Spartathlon ultra-distance foot race has been held annually, starting on the last weekend of September, since 1983.  The race traces the original footsteps of Pheidippides, the Athenian runner who ran this distance in 490 BC to ask for Spartan military assistance against the Persian invasion.  However, due to the sacred festival of Carneia, the Athenians and their Plataean allies were left to fight alone and win the historic Battle of Marathon.  Todays runners get 36 hours to run the whole 245.3kms, roughly the equivelant of 6 full Marathons. Spartathlon athletes start the foot race at dawn from the foot of the Acropolis in Athens and head for the Corinth Canal, then onto Ancient Corinth, past Mount Parthenion towards Tegia, then downhill towards Sparta.  The Spartathlon finishes at the statue of Leonidas in Sparta. 

Greek ultra-runner Fotis Zisimopoulos won the 39th 2021 Spartathlon on Saturday 25th September 2021 by an impressive 1 hour and 20 minutes.  Zisimopoulos, 38, covered the 245.3 kilometres (152.85 miles) in 21:57:20, followed by Czech runner Radek Brunner, 46, in 23:17:30 and Milan Sumny, 44, in 23:52:57.  Diana Dzaviza, 34, a Latvian athlete living in Austria, won the women's race, clocking 25:23:59.  The 2021 race started at the foot of the Acropolis hill on Friday morning with 334 athletes from 46 countries and regions taking part.  The competition started after five British Royal Air Force officers tested the course in 1982.  From 1984 the International Association 'Spartathlon' was founded, which since then has continuously organised the famous international ultra-marathon race each September.

Last year for the first time in its history, Spartathlon, which is held under the auspices of the Ministries of Tourism and National Defence, was cancelled due to the Covid-19 pandemic.  This year it resumed under strict safety measures.  Usually, about a third of participants finish the course each year to get awarded with an olive wreath and a sip of water from the nearby Evrotas River.

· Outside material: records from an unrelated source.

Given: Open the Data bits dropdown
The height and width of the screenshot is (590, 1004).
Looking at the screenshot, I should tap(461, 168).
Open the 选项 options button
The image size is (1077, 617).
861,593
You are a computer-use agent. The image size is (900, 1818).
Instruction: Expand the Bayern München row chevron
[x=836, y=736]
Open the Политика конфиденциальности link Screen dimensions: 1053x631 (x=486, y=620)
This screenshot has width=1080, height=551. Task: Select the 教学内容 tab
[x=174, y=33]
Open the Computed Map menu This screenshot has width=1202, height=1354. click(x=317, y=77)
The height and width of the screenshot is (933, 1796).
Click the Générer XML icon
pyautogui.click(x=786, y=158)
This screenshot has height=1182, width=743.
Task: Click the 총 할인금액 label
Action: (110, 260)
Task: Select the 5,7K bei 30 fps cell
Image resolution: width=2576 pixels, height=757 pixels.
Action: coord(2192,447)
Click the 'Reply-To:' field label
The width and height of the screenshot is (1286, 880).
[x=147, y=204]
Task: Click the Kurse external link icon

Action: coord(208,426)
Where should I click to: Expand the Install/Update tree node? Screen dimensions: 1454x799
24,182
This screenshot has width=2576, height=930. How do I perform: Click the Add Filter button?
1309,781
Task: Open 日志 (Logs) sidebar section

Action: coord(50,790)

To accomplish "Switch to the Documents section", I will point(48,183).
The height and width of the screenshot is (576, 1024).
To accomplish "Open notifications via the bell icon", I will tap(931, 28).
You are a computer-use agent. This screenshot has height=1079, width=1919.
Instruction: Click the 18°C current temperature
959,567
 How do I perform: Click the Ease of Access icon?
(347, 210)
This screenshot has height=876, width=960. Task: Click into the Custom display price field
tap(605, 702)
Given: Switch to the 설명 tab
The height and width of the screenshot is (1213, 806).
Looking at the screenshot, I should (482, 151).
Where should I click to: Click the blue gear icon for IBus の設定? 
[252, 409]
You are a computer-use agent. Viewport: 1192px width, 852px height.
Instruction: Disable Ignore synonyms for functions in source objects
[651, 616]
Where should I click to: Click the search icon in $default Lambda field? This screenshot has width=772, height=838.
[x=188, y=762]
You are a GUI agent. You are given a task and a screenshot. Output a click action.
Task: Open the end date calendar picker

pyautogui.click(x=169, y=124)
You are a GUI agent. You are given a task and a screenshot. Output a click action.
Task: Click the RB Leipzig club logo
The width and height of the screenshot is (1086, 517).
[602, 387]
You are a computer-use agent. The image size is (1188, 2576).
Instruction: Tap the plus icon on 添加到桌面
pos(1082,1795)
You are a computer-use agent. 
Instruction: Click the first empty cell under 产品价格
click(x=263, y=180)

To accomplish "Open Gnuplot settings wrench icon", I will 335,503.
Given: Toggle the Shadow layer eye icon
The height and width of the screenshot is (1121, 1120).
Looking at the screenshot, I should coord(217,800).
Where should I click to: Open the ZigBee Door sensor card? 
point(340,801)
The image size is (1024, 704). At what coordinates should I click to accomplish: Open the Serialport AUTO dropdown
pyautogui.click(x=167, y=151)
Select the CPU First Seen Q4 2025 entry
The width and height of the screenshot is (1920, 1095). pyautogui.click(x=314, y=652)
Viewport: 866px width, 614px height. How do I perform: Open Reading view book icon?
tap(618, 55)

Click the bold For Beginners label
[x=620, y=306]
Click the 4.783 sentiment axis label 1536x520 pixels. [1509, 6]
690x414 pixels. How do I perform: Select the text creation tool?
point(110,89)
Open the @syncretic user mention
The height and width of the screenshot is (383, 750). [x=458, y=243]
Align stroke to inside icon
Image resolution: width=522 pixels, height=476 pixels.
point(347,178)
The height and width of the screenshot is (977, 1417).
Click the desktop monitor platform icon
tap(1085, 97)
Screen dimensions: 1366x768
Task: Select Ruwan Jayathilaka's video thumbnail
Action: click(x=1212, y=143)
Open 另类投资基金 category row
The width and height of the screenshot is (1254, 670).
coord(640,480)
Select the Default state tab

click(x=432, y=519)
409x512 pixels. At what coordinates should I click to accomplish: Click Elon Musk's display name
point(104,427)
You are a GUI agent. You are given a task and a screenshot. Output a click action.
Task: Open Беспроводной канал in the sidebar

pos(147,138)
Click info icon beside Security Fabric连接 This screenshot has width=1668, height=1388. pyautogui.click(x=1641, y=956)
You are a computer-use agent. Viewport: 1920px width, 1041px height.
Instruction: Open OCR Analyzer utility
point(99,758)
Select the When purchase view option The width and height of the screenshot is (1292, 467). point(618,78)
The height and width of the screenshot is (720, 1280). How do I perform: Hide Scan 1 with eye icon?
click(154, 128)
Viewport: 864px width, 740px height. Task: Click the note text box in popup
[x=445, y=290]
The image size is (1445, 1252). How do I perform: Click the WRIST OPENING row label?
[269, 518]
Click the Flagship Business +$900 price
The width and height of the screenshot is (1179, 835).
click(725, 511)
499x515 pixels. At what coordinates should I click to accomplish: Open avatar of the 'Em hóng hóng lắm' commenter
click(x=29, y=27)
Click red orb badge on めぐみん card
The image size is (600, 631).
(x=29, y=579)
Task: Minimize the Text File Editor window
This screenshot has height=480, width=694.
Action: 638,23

Greek veteran runner Yiannis Kouros is regarded as one of the greatest modern ultramarathoners, who won the original Spartathlon in 1983.  The organisers didn't present him with the winners cup, as they didn't believe that any athlete could win the race with his time of 21:53:82 as they had forecast a running time of around 27 hours.  Yiannis Kouros ran again the following year and this occasion recorded a winning time of 20:25:00, which was a long held Spartathlon record that was eventually beaten in 2023 by Fotis Zisimopoulos, winning his third consecutive Spartathlon.  Yiannis Kouros won a record total of four Spartathlons.